Emergency Briefing

Creating a plan of action for an engine failure after takeoff could save your life.

During my 12-year flying career, I’ve had one engine failure. I was lucky. It happened during a takeoff in my Cessna 170, and thankfully the engine quit immediately after I applied full power on the runway. I was able to use what forward momentum I had achieved to roll onto the hard surface area between the runway and the taxiway. The experience made my heart beat a little quicker, but I never felt in danger.

While an engine failure immediately after takeoff is rare, it does happen. You may never have to experience this daunting event, but if you ever do you’ll be much more relaxed and in a better position to have a happy ending to the day if you’re prepared. A clear plan of action prior to rolling out on the runway can go a long way. It may even become the difference between life and death. This plan of action is worth verbalizing prior to every takeoff, whether you’re flying by yourself, with another pilot or with passengers.

Since the procedures and considerations will be very different depending on the airplane you’re flying, I’m not going to attempt to give any detailed instructions on what the briefing may sound like. But here are some pointers for what you should take into consideration.

If you’re flying with another pilot, be very clear about who will act as pilot in command in case of an emergency. The designated PIC could actually be the pilot in the right seat. For example, in the case of a training flight, it generally makes sense to assign the instructor as the emergency pilot in command. It may also make sense to designate the pilot with the most experience in the airplane as the PIC. The other pilot or passenger should be ready to read the emergency checklist and assist in any possible way.

An engine failure while still on the ground is most likely straightforward. The procedure is simply to stop straight ahead or off the side of the runway, if it can be done safely. But should the engine fail once you’re in the air, the procedures are much more ambiguous. Is there enough runway left to land? And, if not, where should you go? Make sure that you are very familiar with the area beyond the departure end of the runway. There may be a field, road or golf course that can serve as an excellent emergency landing site. Knowing where to go will greatly reduce the inevitable stress in the cockpit.

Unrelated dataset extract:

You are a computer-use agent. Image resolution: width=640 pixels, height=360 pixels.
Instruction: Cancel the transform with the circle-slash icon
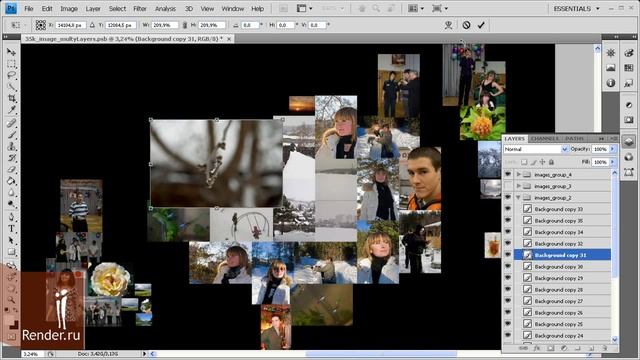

Without a plan, it may be tempting to turn back toward the runway. But unless you have gained at least 1,000 feet of altitude, it is best to put the airplane down more or less straight ahead. A successful 180-degree turn to the runway in case of an engine failure, even with a few hundred feet of altitude, is highly improbable.

If you’re above 1,000 feet, there may be time to attempt to restart the airplane. But it is most likely best to concentrate on getting the airplane down on the ground, unless you have a lot of altitude to play with. Your first focus needs to be to fly the airplane.

You may want to sit down with an instructor to create a detailed plan of action for an engine failure during the takeoff phase that makes sense for the type of airplane you fly regularly. The briefing should include intentions for engine failure procedures while over the runway, below 1,000 feet and above 1,000 feet. The discussion could also include the possible landing sites around the airports where you fly regularly. Get in the habit of verbalizing the plan before every takeoff. You’ll be happy you did if your engine starts to cough.